Information given Start Marker

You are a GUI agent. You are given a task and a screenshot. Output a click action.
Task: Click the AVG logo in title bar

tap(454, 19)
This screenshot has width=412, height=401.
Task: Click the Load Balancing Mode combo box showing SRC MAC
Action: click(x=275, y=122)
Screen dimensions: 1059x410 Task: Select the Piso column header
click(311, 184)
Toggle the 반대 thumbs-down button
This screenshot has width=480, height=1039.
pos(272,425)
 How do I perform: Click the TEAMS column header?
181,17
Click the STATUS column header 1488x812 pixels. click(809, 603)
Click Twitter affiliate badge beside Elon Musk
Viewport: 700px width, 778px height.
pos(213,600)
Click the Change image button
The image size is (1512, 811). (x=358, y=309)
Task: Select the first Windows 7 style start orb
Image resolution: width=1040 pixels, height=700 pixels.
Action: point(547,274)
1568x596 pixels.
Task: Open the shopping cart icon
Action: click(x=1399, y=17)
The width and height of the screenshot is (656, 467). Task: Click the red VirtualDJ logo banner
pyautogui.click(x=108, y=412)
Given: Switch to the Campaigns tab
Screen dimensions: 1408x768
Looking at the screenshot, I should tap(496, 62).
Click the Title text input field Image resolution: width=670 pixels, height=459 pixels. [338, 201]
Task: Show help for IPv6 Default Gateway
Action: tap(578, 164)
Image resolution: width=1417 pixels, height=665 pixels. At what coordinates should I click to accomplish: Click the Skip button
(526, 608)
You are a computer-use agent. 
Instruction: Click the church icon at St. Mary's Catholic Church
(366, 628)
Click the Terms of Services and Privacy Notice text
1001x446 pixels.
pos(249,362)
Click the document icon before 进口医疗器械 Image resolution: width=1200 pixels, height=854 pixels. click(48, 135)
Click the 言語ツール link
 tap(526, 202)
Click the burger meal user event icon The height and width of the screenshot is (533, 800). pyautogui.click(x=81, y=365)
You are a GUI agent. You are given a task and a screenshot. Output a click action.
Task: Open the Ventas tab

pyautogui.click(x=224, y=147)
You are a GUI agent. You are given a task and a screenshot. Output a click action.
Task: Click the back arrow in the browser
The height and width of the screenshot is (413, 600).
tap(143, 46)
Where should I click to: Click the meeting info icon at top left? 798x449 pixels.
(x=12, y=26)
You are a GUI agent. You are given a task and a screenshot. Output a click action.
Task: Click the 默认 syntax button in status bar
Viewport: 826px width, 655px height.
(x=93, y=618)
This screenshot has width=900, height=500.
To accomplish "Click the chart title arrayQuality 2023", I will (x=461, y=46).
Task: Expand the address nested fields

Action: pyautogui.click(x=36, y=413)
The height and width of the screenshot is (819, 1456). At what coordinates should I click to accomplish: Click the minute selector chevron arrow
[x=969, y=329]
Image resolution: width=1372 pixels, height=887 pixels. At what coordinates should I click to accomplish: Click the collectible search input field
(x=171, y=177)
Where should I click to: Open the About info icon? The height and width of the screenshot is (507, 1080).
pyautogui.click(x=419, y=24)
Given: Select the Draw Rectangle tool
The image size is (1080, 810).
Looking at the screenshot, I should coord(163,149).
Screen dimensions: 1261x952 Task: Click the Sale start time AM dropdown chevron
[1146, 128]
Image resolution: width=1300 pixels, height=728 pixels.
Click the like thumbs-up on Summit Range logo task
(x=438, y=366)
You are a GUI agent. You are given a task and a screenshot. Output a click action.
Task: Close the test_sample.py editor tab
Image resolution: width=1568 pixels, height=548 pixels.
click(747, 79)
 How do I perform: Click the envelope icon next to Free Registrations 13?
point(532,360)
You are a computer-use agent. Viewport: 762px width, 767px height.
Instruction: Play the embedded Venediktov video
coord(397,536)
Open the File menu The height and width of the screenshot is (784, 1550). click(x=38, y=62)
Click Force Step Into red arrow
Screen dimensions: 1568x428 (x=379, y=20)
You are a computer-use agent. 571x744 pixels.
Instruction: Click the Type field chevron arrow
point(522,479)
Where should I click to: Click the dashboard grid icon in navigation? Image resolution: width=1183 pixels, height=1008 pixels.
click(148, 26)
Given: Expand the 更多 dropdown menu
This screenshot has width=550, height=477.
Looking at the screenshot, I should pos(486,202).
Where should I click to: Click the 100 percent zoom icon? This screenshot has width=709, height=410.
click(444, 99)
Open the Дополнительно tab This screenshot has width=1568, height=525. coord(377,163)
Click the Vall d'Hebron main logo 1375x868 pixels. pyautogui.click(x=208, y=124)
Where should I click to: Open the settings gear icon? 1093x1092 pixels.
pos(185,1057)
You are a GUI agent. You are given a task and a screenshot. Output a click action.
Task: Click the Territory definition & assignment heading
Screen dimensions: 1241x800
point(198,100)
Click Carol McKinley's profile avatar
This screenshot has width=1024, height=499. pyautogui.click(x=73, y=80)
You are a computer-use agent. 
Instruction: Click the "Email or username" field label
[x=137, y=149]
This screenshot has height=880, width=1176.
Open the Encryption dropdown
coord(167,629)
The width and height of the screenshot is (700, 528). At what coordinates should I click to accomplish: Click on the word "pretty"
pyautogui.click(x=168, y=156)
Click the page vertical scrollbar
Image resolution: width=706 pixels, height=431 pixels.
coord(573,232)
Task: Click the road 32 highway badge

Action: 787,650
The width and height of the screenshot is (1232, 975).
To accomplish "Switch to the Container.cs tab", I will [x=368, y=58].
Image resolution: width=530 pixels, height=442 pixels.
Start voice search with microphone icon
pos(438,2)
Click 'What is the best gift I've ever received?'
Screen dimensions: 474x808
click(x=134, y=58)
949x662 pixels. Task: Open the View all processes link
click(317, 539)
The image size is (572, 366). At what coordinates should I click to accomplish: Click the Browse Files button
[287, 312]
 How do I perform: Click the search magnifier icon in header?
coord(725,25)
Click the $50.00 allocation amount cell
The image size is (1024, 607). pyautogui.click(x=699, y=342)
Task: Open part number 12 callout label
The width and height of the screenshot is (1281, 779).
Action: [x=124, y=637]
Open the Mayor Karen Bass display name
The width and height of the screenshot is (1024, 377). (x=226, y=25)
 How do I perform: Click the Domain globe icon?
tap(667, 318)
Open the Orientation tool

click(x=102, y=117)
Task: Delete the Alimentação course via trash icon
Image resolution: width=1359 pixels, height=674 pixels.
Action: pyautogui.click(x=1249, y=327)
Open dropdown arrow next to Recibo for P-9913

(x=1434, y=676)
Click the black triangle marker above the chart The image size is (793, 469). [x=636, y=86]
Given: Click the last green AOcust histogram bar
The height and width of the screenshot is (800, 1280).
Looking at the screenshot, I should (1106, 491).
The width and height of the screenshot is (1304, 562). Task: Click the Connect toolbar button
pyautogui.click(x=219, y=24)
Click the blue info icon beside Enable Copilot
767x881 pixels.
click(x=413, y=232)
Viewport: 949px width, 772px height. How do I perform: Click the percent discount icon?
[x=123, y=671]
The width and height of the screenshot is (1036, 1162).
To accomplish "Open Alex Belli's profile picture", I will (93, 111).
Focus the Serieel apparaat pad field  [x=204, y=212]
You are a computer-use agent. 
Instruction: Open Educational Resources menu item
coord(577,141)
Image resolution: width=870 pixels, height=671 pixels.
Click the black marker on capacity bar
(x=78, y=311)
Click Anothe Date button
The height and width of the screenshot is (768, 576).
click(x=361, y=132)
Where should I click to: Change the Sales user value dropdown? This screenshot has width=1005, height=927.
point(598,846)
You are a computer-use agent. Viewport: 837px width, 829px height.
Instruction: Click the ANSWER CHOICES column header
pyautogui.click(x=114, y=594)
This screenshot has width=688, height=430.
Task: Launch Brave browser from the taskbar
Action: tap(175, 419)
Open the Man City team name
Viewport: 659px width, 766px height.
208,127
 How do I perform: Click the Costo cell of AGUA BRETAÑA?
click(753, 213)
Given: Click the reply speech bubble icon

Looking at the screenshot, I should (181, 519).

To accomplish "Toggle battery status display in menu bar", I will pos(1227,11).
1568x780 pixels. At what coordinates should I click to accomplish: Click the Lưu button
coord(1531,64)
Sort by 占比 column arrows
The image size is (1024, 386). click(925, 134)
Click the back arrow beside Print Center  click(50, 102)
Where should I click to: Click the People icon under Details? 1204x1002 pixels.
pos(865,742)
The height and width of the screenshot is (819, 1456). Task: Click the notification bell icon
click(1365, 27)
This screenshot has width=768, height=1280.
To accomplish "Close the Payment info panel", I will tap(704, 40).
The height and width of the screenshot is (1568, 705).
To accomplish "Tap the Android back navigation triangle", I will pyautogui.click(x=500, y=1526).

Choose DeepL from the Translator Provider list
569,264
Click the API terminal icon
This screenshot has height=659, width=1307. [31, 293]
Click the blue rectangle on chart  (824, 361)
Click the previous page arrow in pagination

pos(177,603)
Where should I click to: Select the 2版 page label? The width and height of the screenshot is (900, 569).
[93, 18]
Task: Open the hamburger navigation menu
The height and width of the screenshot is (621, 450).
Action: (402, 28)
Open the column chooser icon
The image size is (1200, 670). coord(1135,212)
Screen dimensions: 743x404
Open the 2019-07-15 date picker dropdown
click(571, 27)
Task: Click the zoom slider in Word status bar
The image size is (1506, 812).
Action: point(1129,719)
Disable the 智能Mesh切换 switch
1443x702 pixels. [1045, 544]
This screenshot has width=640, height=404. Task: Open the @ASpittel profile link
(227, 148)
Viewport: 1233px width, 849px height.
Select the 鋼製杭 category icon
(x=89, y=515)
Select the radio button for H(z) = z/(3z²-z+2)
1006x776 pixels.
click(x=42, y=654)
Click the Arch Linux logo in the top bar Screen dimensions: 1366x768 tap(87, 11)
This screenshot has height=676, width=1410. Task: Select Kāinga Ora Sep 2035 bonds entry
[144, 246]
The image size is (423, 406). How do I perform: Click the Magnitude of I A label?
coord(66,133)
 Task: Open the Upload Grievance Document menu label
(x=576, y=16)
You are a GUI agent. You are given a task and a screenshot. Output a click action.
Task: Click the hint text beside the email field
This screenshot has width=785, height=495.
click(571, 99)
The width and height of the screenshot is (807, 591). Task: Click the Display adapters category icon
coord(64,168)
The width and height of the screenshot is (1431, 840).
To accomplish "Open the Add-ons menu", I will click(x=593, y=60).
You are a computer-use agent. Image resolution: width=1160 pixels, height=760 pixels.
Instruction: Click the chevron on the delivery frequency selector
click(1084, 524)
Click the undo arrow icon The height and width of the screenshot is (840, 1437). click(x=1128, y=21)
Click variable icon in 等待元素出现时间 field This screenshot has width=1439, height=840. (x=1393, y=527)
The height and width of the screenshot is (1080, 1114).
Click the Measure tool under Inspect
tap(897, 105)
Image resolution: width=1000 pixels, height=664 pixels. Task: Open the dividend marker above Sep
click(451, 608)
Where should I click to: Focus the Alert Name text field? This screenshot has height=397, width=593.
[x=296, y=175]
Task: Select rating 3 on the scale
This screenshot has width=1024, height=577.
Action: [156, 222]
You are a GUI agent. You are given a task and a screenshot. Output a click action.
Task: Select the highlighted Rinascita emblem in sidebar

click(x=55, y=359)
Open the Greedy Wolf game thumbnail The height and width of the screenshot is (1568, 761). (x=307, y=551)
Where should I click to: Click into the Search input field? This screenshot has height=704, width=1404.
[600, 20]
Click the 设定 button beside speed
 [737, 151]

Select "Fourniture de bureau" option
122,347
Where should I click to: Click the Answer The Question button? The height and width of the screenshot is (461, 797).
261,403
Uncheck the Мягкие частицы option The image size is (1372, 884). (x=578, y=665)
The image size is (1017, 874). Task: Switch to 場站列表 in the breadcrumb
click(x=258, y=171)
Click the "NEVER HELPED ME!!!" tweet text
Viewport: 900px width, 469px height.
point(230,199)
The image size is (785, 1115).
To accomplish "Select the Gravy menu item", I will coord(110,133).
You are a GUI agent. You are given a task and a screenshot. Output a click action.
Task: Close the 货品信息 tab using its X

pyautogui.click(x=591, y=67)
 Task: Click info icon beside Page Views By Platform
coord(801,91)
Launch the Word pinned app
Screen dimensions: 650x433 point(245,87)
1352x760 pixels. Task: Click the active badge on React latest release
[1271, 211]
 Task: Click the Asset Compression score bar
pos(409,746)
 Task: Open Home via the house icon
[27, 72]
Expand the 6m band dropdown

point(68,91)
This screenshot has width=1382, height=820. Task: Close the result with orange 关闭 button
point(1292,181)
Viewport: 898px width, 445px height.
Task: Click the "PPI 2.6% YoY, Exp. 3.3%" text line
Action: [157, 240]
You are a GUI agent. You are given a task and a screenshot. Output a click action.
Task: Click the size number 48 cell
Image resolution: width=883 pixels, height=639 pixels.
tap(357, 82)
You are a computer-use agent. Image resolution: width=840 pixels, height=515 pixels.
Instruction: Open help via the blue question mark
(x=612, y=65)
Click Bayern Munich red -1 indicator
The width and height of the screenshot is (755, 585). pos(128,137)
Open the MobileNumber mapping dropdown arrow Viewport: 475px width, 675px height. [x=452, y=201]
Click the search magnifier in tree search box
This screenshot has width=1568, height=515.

Information given End Marker

**What is expected**
On how many lines above does "Toggle" occur? Say the number only.

**Answer to the problem**
2